Edie is very intelligent but not about her health, or her marriage, so it’s no surprise when hubby, Richard, says he’s had enough and wants a divorce after thirty-five years, just when Edie needs him the most. This leaves their daughter, Robin, to pick up the pieces. Robin is appalled, drinks too much and looks set to fall apart herself.
Edie’s son, Benny, helps when he can, but is unable to cope with his mother’s heartbreak. Besides he has a b’nai mitzvah to organise (and pay for). Benny’s wife, Rachelle, runs the twins to dancing lessons so they can shine on their day, but finds the time to plan a rota for managing Edie.

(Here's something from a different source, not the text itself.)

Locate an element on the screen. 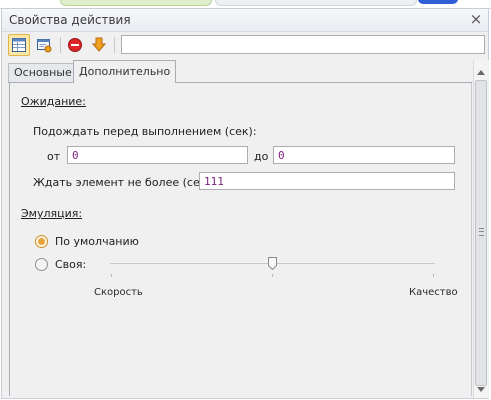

While it begins largely as Edie’s and Robin’s story, much of the narrative eventually shifts to Richard, suddenly expelled from his family and toughing it out alone. But at sixty, he has hopes of finding love again. Just not with Edie. The Middlesteins is not a happy story, but it is a very honest one. Attenberg paints a picture of Jewish family life, the pressures to conform to tradition, the financial expectations and the gossip.
Amid the pain there is a wry wit running through the narrative, with some terrific scenes – Robin and her flatmates setting fire to their furniture after discovering bedbugs, the twins’ break-dancing lessons, Richard’s internet dating – there is so much to enjoy. Attenberg has such a fresh and lively voice and I just breezed through this book, heartbreak and all.